# Bizarre Atmosphere



## Vol (Jul 5, 2009)

About 10 this morning here in East Tennessee it suddenly appeared very hazy.....like it does when we have a large forest fire and thats what I first thought was happening. As it turns out, we are having intense dust being transported by high winds coming from the due West....originating out of Oklahoma. Yes, Oklahoma....we are getting heavy dust with very poor visibility from over 700 miles away. Obviously Arkansas has to be getting this intense dust, but is anyone else dealing with this?

Regards, Mike


----------



## Nitram (Apr 2, 2011)

Yes Mike we had that yesterday but came from northwest and spread to the southeast through Wichita and beyond. Like you said like a large field burn off. Like driving in dirty fog


----------



## Nitram (Apr 2, 2011)

65 mph winds or so


----------



## ANewman (Sep 20, 2012)

Whew, good, I thought my eyes were getting fuzzy.
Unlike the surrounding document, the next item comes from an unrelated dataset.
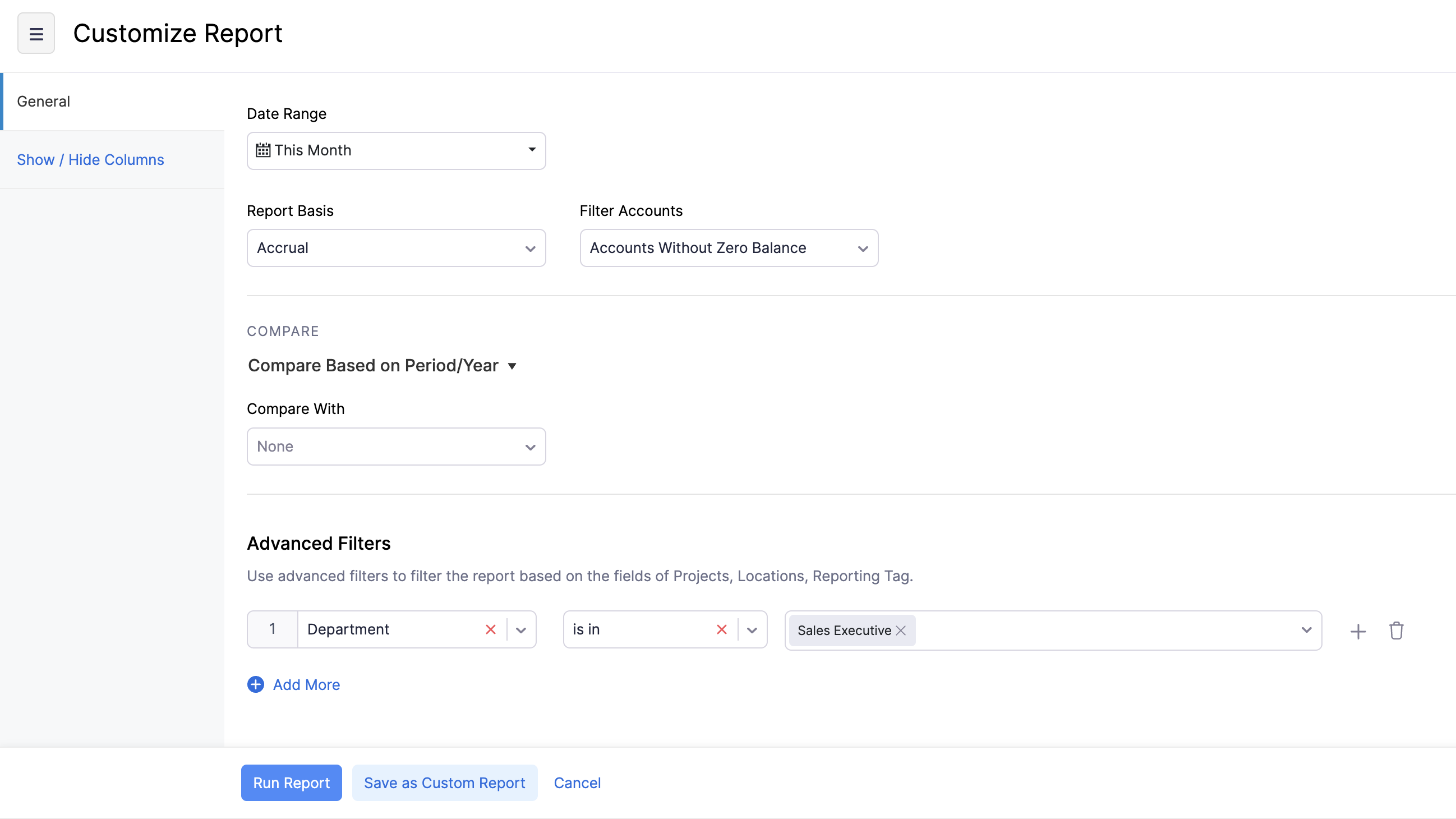Open the Department field selector chevron
Screen dimensions: 1456x819
point(520,629)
Vol,I noticed that too here in middle TN. I didn't know what it was I just chalked it up to being hazy.


----------



## swmnhay (Jun 13, 2008)

*Dust Bowl?This drought isn't over.*

*Went threw SD yesterday and seen many lowlands baled.Cattails!!I've never seen that in my life!Usually there is standing water in these potholes along with muskrat mounds.*

*Also seen alot of dryland beans that were not even worth harvesting.*


----------



## Gearclash (Nov 25, 2010)

Cattails. LOL. My brother bought two semi loads of 'em for bedding. $85 a ton, at the Maurice hay auction. Spread a bale out for the dry cows, and that night when I came in there they all had a fuzzy look to them. Thought my eyes were blurry.


----------



## swmnhay (Jun 13, 2008)

Gearclash said:


> Cattails. LOL. My brother bought two semi loads of 'em for bedding. $85 a ton, at the Maurice hay auction. Spread a bale out for the dry cows, and that night when I came in there they all had a fuzzy look to them. Thought my eyes were blurry.


Neil,Is he looking for more?Guy I know has some north of here for sale.


----------



## Gearclash (Nov 25, 2010)

Thanks, but no. I think he will have just enough corn stalks, and, yes, cattails to get by. Could maybe use some lower grade grass hay for feeding.


----------